▶ [Tarea 1]:
Enumera los ingredientes que, según el párrafo del texto sobre la cebolla que empieza con «Temblará en la sartén», se suman a la cebolla.

▶ [Página]:
------------------------------

No obstante mi decepción, la cuarta que corto  -una cebollita alargada y de cutis liso y opaco- está simplemente apta para servir al apetito.
Corto con el cuchillo el brote de la cabeza, otro corte limpio en la base y otro más, longitudinal de lado a lado para sacar con los dedos la primer y segunda capa, junto con la tela que como una gasa las separa de las demás. La miro un instante, desnuda e inocente sobre la madera.  De los extremos sangra una leche astringente. No es una cebolla perfecta pero no la desecho, la doy por buena, y si no fuera porque se trata de un reflejo orgánico, diría que su entrega me emociona.
La parto al medio, la fileteo sin reproches, giro el punto cardinal y la vuelvo a cortar, ahora en finísimos cubos. 
El cuchillo danza feliz sobre la tabla. Una vez que la arroje sobre el aceite, ella y yo habremos olvidado que no era lo suficientemente fresca para una ensalada. 
Temblará en la sartén, regalando el aroma de una muerte servicial a la espera del ají y la carne que se suman. El ajo, totalitario, llegará al final, poderoso patrón de la última palabra, con la complicidad del laurel y el vino impune ahogando al proscenio en un silencio que apenas dura.
Los tomates, imbéciles e irreverentes, llegan en patota y se apropian de todos los aromas y los sabores. En la hornalla de al lado, el agua bulle eficaz y recibe los fideos.

------------------------------

Parte de un archivo de datos:
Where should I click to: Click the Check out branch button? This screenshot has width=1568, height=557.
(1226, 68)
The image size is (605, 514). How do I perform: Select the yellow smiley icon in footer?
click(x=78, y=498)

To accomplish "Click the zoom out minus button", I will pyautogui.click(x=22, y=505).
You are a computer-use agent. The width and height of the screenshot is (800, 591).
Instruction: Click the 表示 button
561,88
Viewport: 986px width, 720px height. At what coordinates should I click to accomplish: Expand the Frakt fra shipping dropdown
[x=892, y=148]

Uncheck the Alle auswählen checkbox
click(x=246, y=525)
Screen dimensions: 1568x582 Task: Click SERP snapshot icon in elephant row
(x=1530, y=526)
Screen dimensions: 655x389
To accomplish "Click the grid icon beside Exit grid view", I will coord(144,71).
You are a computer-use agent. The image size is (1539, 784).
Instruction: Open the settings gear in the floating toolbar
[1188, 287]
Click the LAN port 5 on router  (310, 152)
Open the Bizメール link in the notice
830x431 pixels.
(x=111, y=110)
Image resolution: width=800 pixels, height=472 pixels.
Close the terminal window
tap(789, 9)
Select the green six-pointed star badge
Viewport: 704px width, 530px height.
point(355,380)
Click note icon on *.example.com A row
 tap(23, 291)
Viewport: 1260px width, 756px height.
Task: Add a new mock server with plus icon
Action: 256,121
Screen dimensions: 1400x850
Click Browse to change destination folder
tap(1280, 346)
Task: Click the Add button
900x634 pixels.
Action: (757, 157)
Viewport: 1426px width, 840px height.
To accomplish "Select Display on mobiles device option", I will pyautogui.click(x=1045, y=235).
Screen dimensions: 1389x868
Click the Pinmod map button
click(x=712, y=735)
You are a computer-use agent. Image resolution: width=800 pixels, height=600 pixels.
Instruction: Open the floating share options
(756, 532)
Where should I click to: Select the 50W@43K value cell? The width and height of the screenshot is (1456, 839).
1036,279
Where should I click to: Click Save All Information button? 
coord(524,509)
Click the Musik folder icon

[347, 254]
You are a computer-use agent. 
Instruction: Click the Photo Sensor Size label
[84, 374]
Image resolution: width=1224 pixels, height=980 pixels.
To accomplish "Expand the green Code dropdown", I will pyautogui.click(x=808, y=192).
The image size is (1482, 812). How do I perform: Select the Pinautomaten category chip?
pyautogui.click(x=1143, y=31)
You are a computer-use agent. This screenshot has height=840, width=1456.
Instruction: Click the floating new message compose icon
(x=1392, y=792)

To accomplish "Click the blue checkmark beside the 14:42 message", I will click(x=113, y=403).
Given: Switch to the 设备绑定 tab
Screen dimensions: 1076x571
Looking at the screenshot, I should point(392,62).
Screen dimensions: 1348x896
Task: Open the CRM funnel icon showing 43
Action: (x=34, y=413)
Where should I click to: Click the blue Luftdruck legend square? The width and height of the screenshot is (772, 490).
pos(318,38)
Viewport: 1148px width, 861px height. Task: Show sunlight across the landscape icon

------------------------------

▶ [Tarea 2]:
Por favor, convierte en una lista JSON de cadenas las líneas de las entradas desde la que contiene "Where should I click to: Click Save" hasta el final de las entradas, con una cadena por línea y sin las líneas en blanco.

▶ [Respuesta escrita 1]:
- ají
- carne
- ajo
- laurel
- vino

▶ [Respuesta escrita 2]:
[
  "Where should I click to: Click Save All Information button? ",
  "coord(524,509)",
  "Click the Musik folder icon",
  "[347, 254]",
  "You are a computer-use agent. ",
  "Instruction: Click the Photo Sensor Size label",
  "[84, 374]",
  "Image resolution: width=1224 pixels, height=980 pixels.",
  "To accomplish \"Expand the green Code dropdown\", I will pyautogui.click(x=808, y=192).",
  "The image size is (1482, 812). How do I perform: Select the Pinautomaten category chip?",
  "pyautogui.click(x=1143, y=31)",
  "You are a computer-use agent. This screenshot has height=840, width=1456.",
  "Instruction: Click the floating new message compose icon",
  "(x=1392, y=792)",
  "To accomplish \"Click the blue checkmark beside the 14:42 message\", I will click(x=113, y=403).",
  "Given: Switch to the 设备绑定 tab",
  "Screen dimensions: 1076x571",
  "Looking at the screenshot, I should point(392,62).",
  "Screen dimensions: 1348x896",
  "Task: Open the CRM funnel icon showing 43",
  "Action: (x=34, y=413)",
  "Where should I click to: Click the blue Luftdruck legend square? The width and height of the screenshot is (772, 490).",
  "pos(318,38)",
  "Viewport: 1148px width, 861px height. Task: Show sunlight across the landscape icon"
]